A well-timed suggestion from his younger brother helped Goolsby Distinguished Professor James Campbell Quick discover the subject that would become the focus of his career.
"My brother, Jonathan, was studying public health notions of prevention and thought it should incorporate the organizational stress I was studying," Dr. Quick recalls. "He predicted that we could become rich and famous with the combination."
Quick jokes that the "rich part" didn't happen, but the brothers have become two of the most commonly cited names in the stress arena-fame within a niche.
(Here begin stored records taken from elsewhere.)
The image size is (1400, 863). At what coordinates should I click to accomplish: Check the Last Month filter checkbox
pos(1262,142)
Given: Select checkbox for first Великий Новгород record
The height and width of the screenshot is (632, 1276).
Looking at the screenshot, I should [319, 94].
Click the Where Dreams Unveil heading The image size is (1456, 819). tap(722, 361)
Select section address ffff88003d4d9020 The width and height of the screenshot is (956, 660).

In fact, his extensive writings over the past three decades have become essential background that shows up in textbooks and as references in scholarly articles.
"The thing I've seen the most in my 33 years of focus has been an explosion of awareness of how stress plays an important role in our sickness, disabilities, and even premature death," Quick says. "That's important, because stress can greatly affect our health and vitality."
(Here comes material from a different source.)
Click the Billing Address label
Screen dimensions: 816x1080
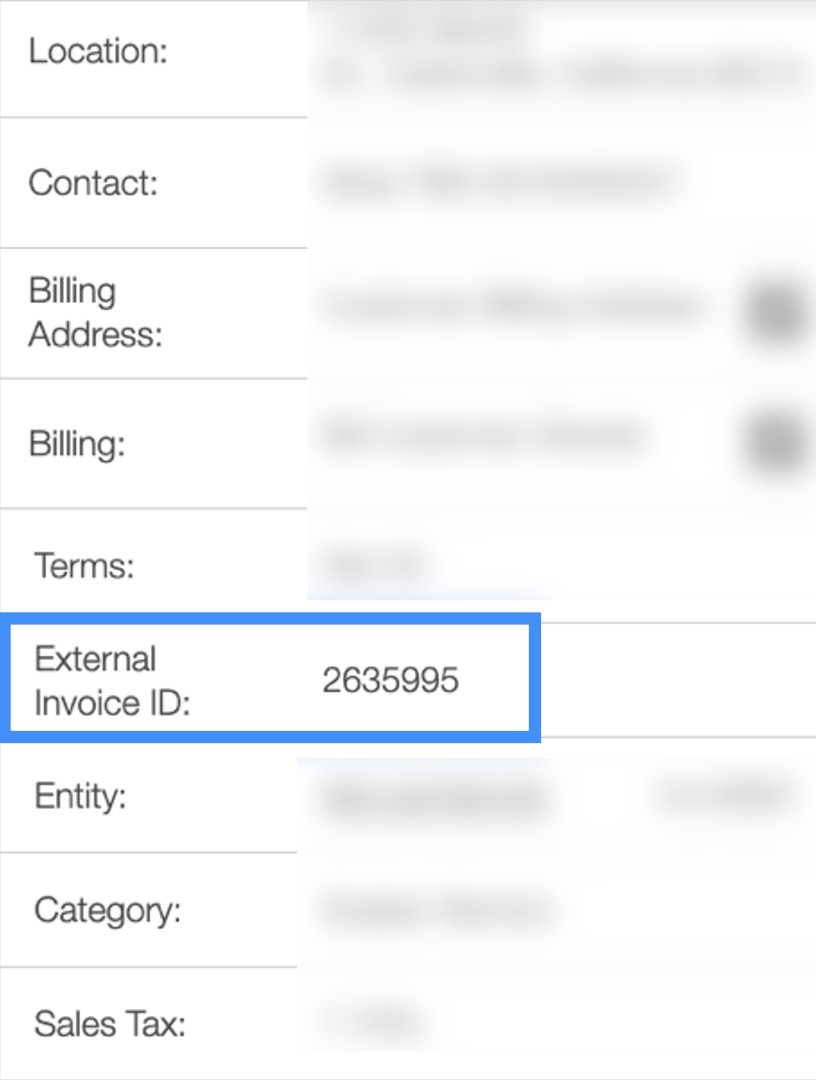click(x=95, y=313)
Stress is a complicated subject, he explains, because a certain amount is essential for task accomplishment. Within reason, stress equates to creative tension. "The artistic question is this: What is the right amount of stress in the work environment if we want to challenge people enough to bring out the best in them?" Quick asks.
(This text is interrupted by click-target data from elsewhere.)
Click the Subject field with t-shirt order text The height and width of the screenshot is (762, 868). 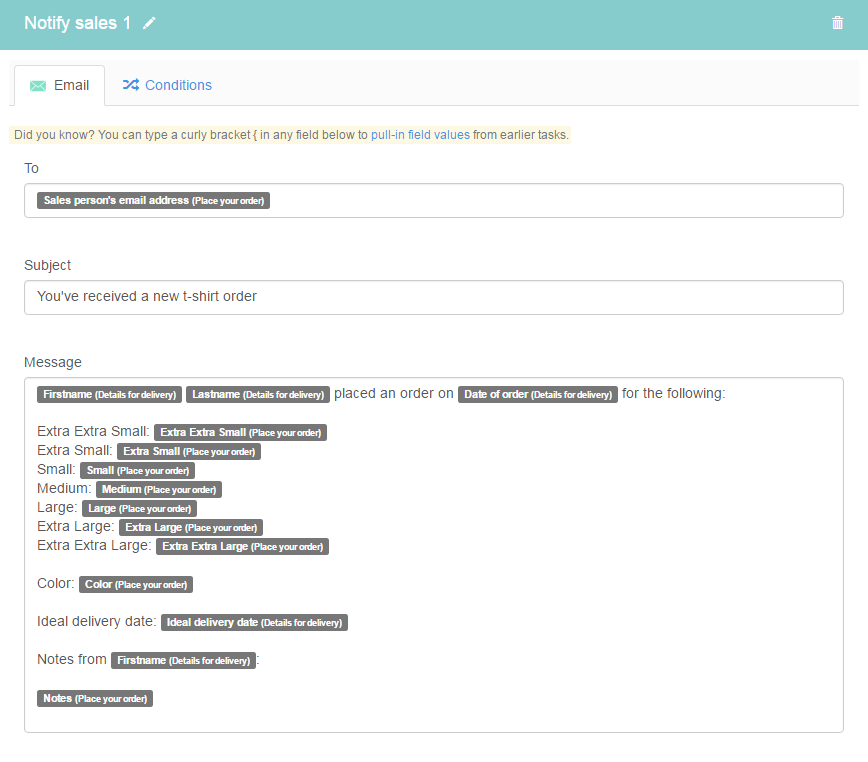433,297
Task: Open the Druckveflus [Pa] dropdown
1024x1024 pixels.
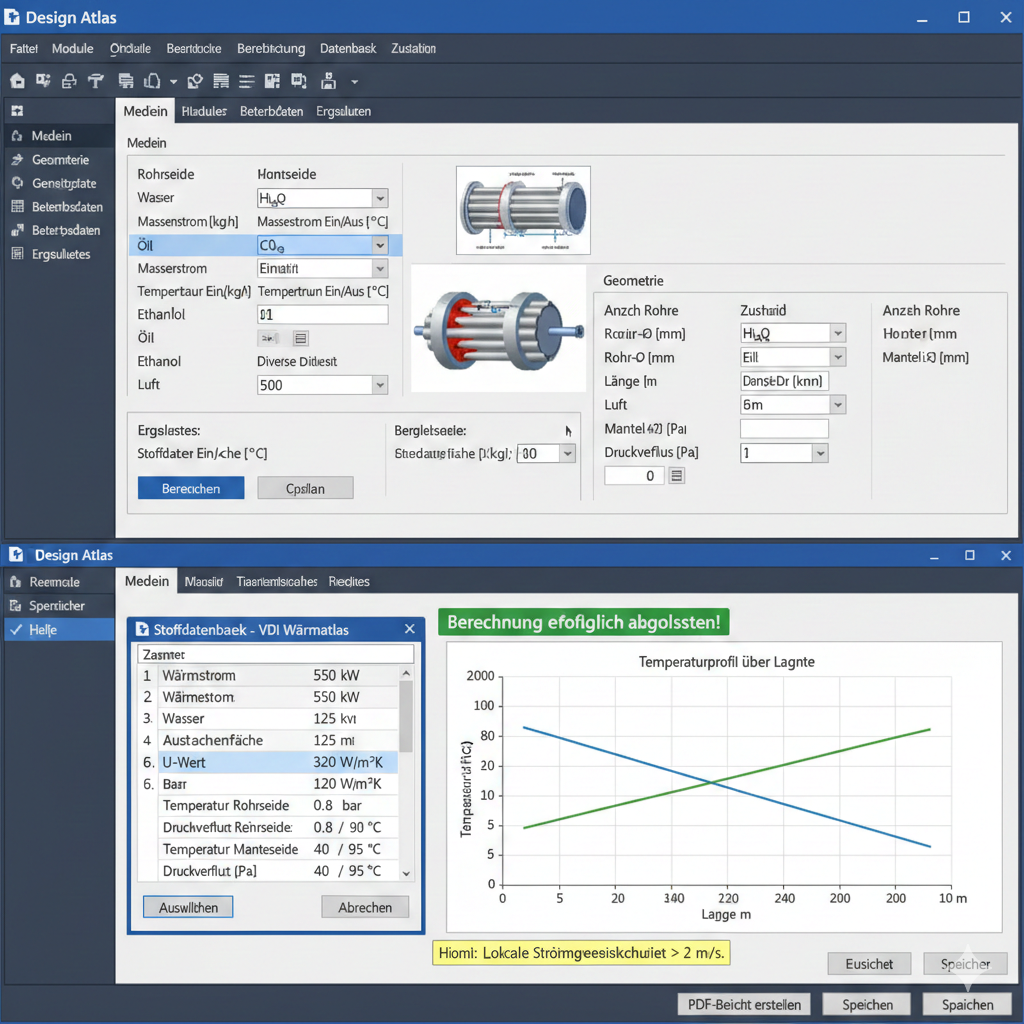Action: [820, 453]
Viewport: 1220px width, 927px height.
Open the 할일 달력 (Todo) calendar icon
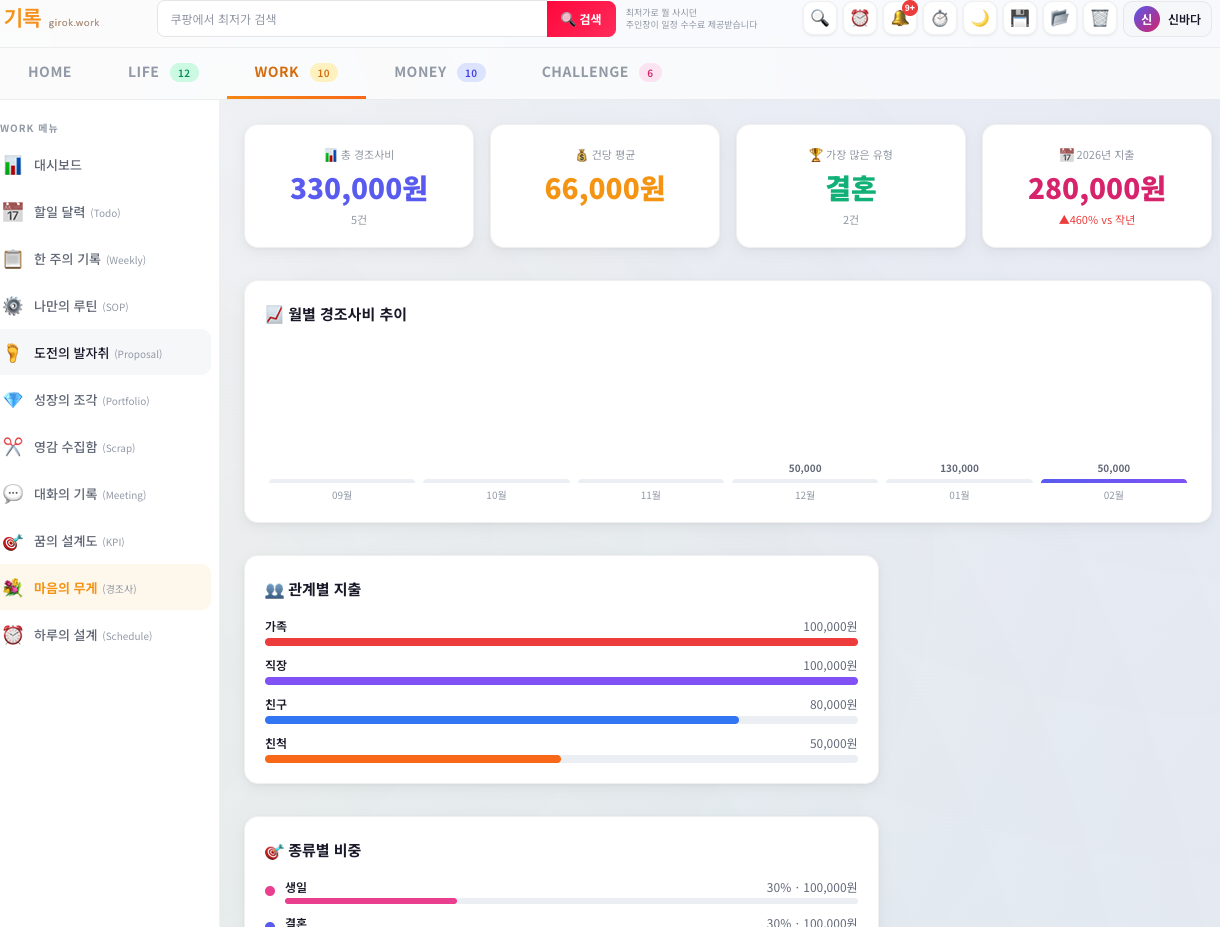pos(14,212)
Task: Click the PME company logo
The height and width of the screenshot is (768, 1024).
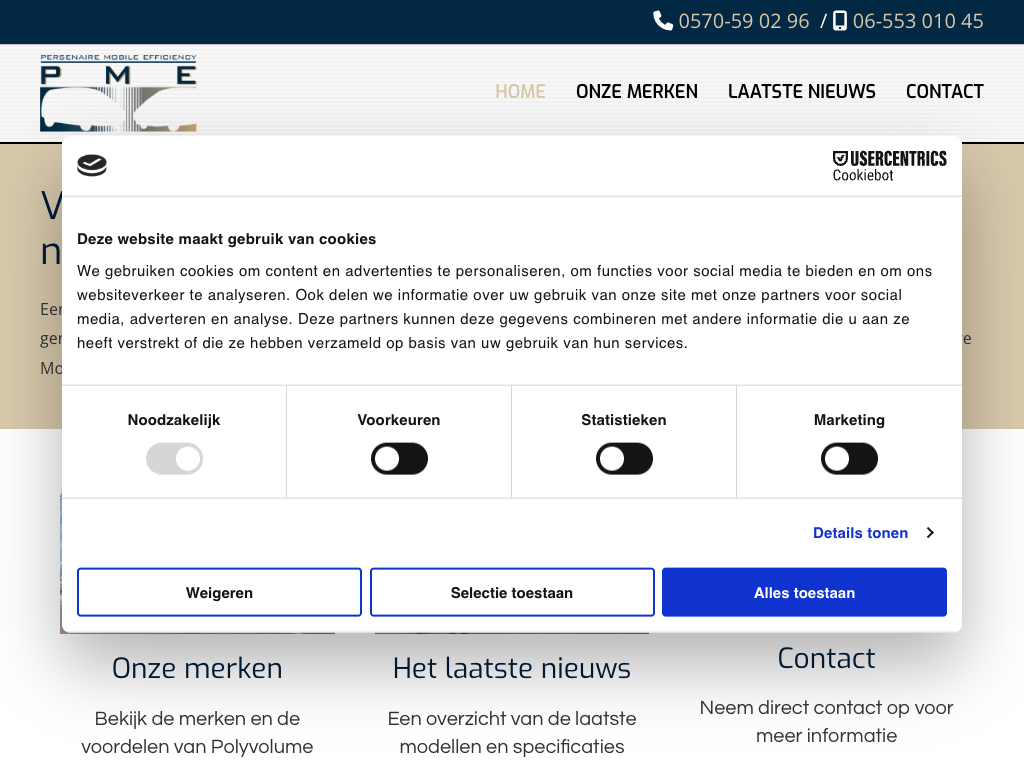Action: click(x=118, y=93)
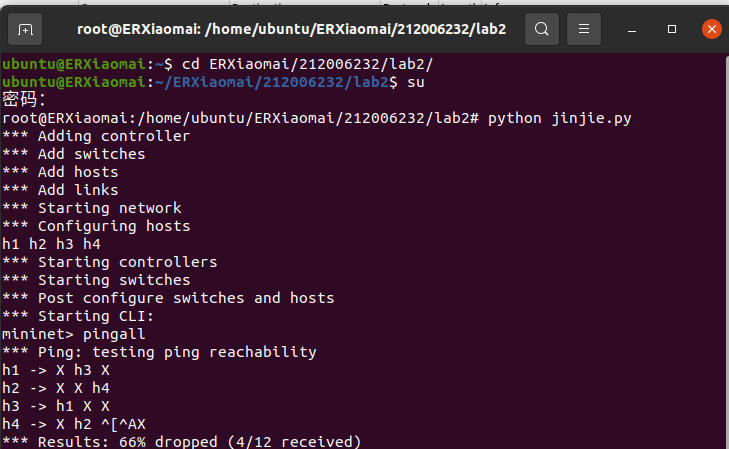Click the '66% dropped' results line

coord(180,441)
To help answer it, he developed a two-step process for organizations to help them deal with workplace stress: First, engage in surveillance to determine who's in emotional deep water, then engage in preventive intervention.
"Not all the problems in a highly stressful situation-say a corporate downsizing-are psychological," Quick notes. "There can also be financial problems or a combination of issues. Those need to be identified and worked through on an individual basis to show how important every individual in an organization is.
"The artistic question is this: What is the right amount of stress in the work environment if we want to challenge people enough to bring out the best in them?"